**What is being asked:**
Copy task. Retype the whole listing exactly, omitting any picture in it.

**Extracted entries:**
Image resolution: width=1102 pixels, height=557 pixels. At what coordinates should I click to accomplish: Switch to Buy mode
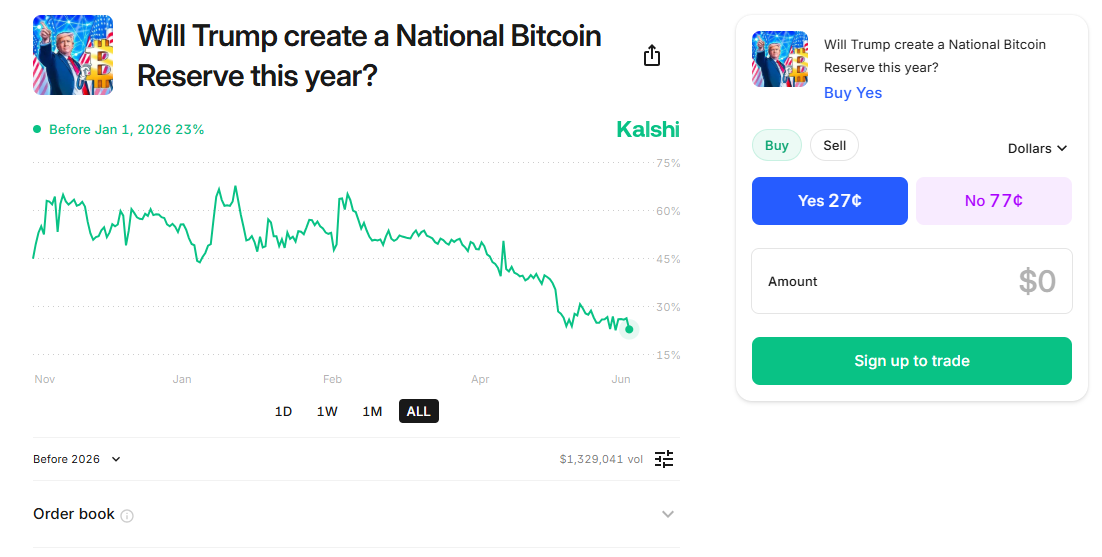(777, 146)
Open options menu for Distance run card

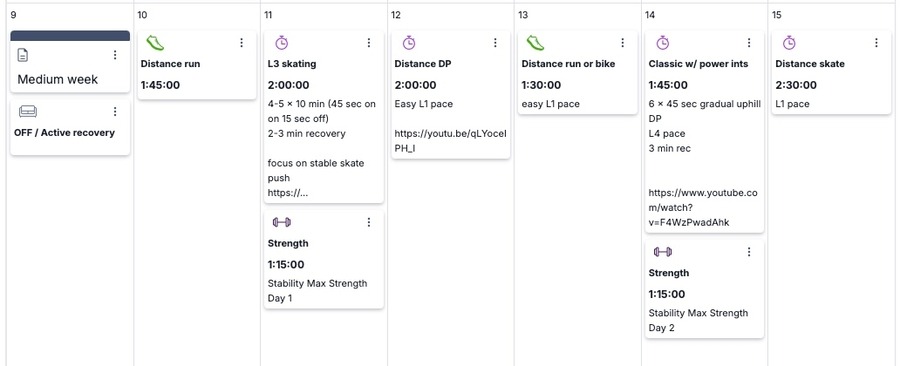[x=242, y=42]
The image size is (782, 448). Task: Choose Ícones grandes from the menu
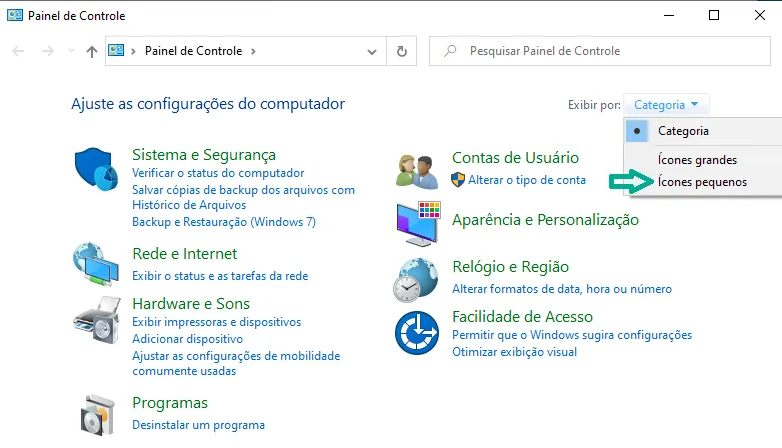click(697, 160)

**Exercise answer:**
Image resolution: width=1102 pixels, height=557 pixels. At what coordinates should I click to accomplish: Switch to Buy mode
(777, 146)
Open options menu for Distance run card

[x=242, y=42]
The image size is (782, 448). Task: Choose Ícones grandes from the menu
click(697, 160)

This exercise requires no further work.